The depth of this attachment is what makes opioid addiction so difficult to treat. The person is not only giving up a drug. They may be giving up the one thing that has consistently made life less penetrating — a very different problem from giving up a substance that mainly provided excitement or stimulation. If the opioid has come to stand for numbness, insulation, and the suspension of pain, then stopping it can feel less like sobriety and more like exposure. A person may know that the opioid is harming them and still feel bound to it, because they also know that it has done something they do not know how else to do. Unless treatment understands that, it will misread both the power of the attachment and the difficulty of giving it up.
Treatment has to address both dimensions. On the biological side, a carefully managed stabilization — typically using buprenorphine, which occupies opioid receptors with high affinity while producing a ceiling effect that limits overdose risk, eliminating withdrawal and suppressing craving — creates the neurological conditions under which anything else becomes possible. Without that foundation, the person is too destabilized to engage with the psychological work. The stabilization is not the treatment. It is what makes treatment accessible.
The treatment goal is not necessarily the same in every patient. In some people, especially when pain can be adequately managed by other means, complete cessation may be the right goal. In others, particularly those with severe chronic pain, the question may not be complete cessation at all. It may be whether the medication can be returned to the function of medication — the management of pain — rather than serving as the primary regulator of emotional life. That distinction is subtle but crucial.
Psychotherapy matters here because emotional pain has to become more knowable if opioids are to become less necessary. A person whose experience arrives only as “hurt,” “pressure,” or “I can’t do this anymore” needs to become gradually more able to distinguish loneliness from panic, grief from bodily pain, shame from depletion, fear from exhaustion, and emotional collapse from physical distress. This is slow and often difficult work. The states that opioids have been muting have to become survivable in their differentiated form before the drug can become truly less necessary. Simply removing the anesthesia without that development leaves the person exposed to exactly what they have been unable to bear.
The treatment relationship carries its own importance here. A patient whose life has been organized around hurt often needs, more than information or instruction, to be understood in a way that makes the pain more speakable and less total.
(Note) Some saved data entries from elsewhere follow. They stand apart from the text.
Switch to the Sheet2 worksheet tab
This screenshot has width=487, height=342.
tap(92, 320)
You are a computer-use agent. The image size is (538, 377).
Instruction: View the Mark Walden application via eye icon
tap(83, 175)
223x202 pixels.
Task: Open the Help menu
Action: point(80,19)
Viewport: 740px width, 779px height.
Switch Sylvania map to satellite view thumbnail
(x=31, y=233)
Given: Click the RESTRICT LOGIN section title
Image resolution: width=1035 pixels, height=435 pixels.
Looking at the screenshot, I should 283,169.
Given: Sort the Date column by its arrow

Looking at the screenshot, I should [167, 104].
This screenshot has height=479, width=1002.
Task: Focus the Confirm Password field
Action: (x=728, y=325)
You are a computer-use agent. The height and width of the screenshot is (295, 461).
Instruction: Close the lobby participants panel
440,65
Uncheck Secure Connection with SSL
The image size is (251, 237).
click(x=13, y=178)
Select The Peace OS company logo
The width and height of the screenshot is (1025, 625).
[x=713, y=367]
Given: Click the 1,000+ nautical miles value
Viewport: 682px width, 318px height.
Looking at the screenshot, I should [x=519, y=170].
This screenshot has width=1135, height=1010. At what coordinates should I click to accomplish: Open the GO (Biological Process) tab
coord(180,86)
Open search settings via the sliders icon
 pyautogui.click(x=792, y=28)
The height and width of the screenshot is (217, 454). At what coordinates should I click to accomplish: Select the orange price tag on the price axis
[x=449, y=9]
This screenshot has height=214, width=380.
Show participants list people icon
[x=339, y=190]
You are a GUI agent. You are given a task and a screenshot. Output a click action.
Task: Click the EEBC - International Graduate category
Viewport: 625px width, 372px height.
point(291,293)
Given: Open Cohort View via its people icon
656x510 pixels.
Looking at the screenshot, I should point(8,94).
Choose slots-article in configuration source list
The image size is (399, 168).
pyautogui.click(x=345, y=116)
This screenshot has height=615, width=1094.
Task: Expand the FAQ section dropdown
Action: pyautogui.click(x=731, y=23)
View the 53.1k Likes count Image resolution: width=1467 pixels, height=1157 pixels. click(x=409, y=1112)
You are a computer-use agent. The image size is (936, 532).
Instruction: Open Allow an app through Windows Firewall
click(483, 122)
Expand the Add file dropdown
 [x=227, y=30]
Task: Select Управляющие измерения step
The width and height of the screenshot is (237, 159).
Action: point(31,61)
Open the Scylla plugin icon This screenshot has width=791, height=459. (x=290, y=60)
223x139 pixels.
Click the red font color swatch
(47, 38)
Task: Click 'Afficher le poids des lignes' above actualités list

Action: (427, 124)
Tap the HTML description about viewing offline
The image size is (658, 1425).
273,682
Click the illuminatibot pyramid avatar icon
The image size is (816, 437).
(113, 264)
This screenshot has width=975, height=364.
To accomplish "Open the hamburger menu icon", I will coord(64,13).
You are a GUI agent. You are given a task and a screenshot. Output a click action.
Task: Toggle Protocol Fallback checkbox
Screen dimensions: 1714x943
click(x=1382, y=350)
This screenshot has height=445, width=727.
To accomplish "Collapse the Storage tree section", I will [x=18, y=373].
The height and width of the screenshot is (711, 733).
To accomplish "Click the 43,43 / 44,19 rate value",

The task is not only to remove a drug. It is to understand the pain it has been asked to solve, and to help the person build, gradually, a different relationship to that pain — one that does not require continuous chemical numbing to remain livable.
Opioid addiction is not best understood as the pursuit of pleasure. It is very often the repeated avoidance of pain through dense emotional numbness. The person may not be trying to feel wonderful. They may be trying not to feel much at all. That is why opioids are so powerful. And that is why they are so dangerous.